• CEL ĆWICZENIA:
Przepisz ponownie wszystko od wiersza zawierającego „Screen dimensions: 1662x864” w dół aż do końca wpisów, razem z poleceniami, i przesuń o 4 każdą współrzędną w odpowiedziach. Obrazy pomiń w odpowiedzi.
--------------------------------
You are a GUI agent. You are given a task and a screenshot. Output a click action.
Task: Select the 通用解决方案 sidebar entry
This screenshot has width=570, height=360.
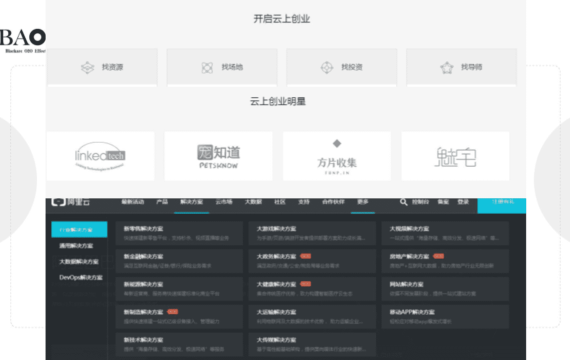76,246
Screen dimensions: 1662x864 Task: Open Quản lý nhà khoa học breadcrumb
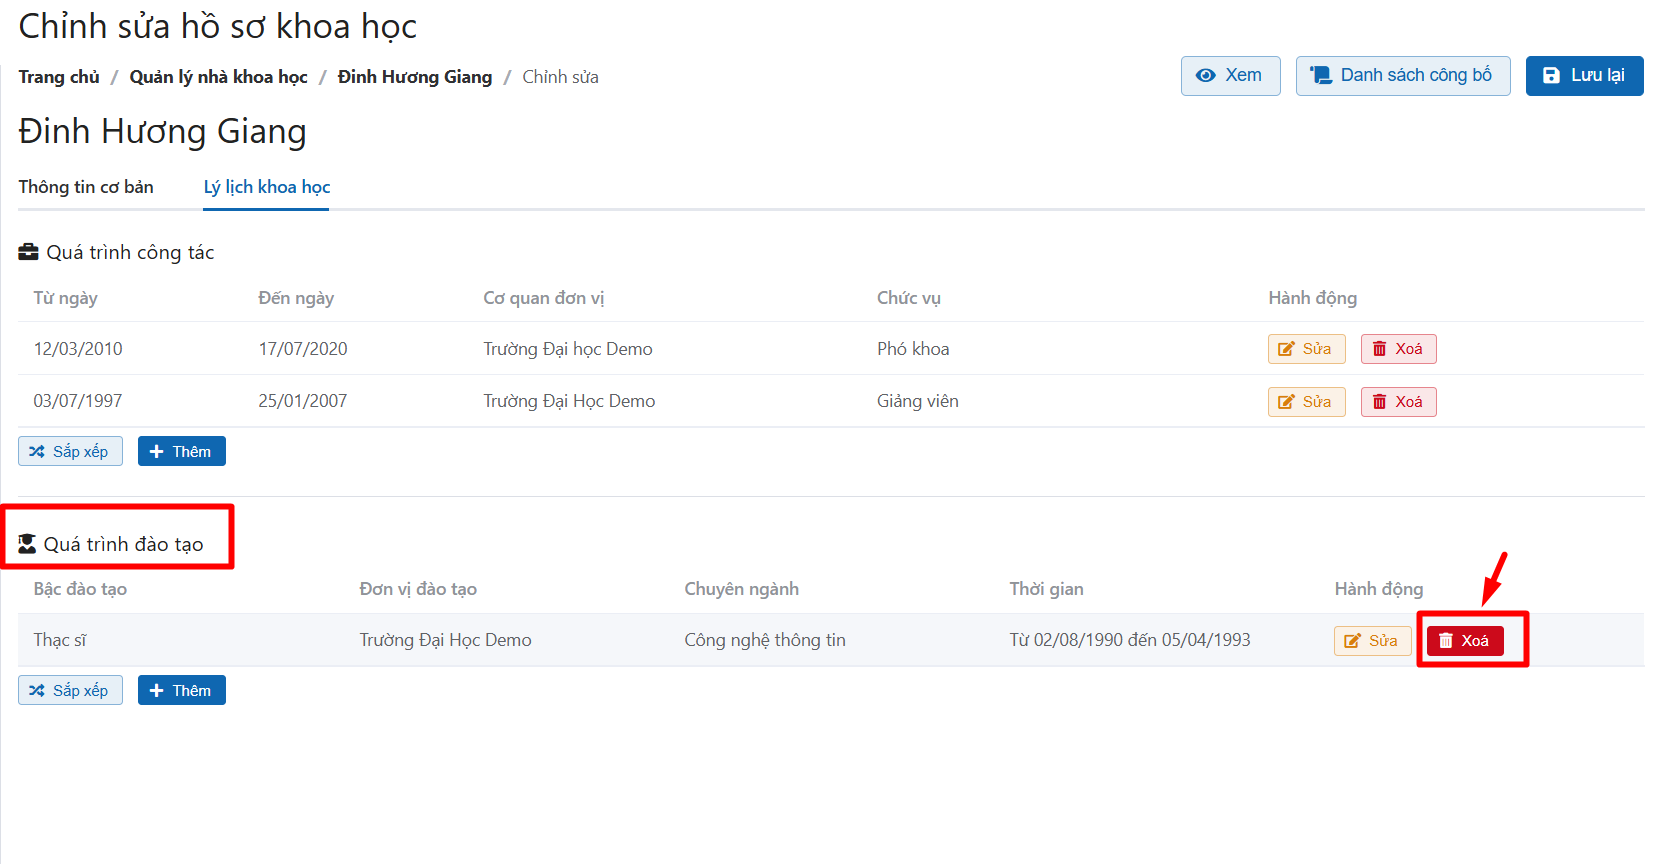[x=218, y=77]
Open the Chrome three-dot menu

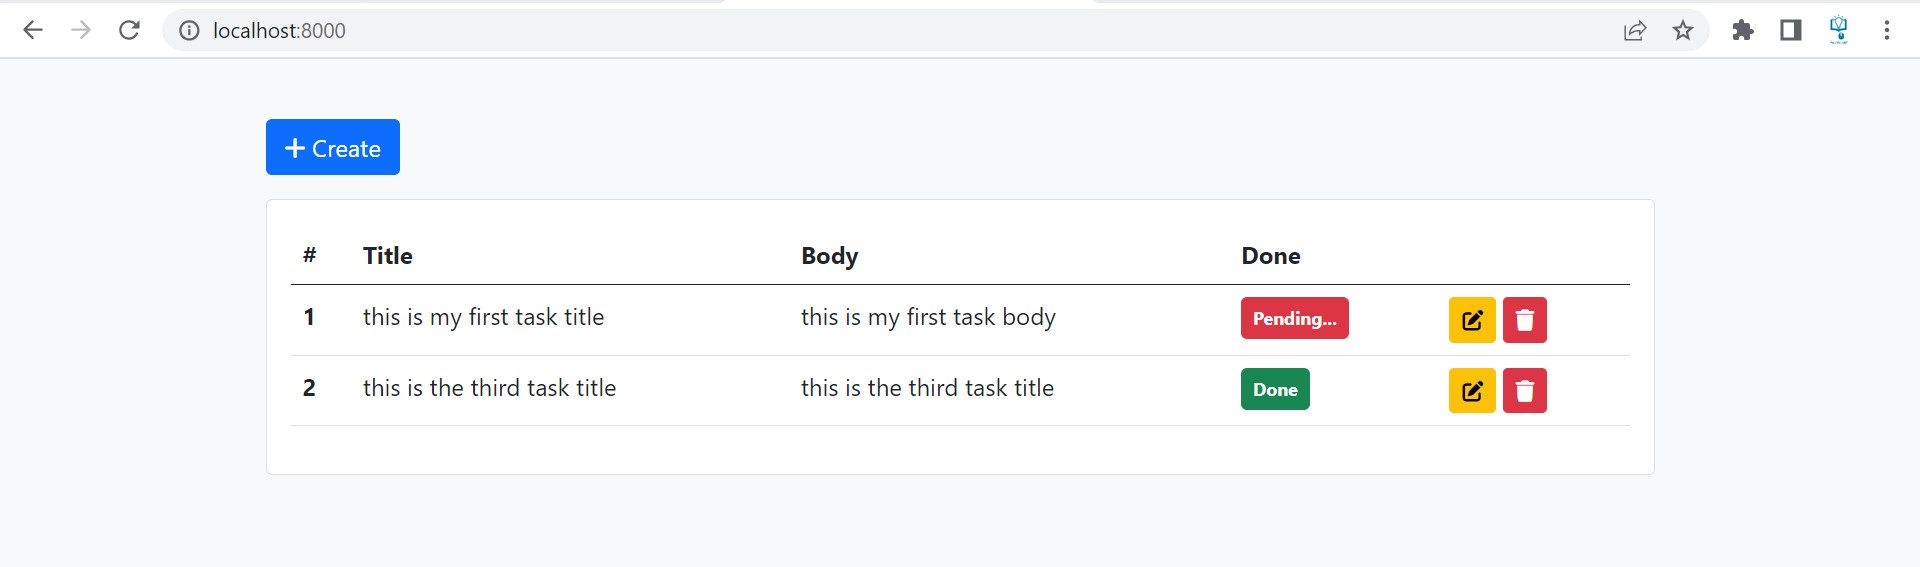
--------------------------------
• OCZEKIWANA ODPOWIEDŹ:
Screen dimensions: 1662x864 Task: Open Quản lý nhà khoa học breadcrumb
[x=222, y=81]
Open the Chrome three-dot menu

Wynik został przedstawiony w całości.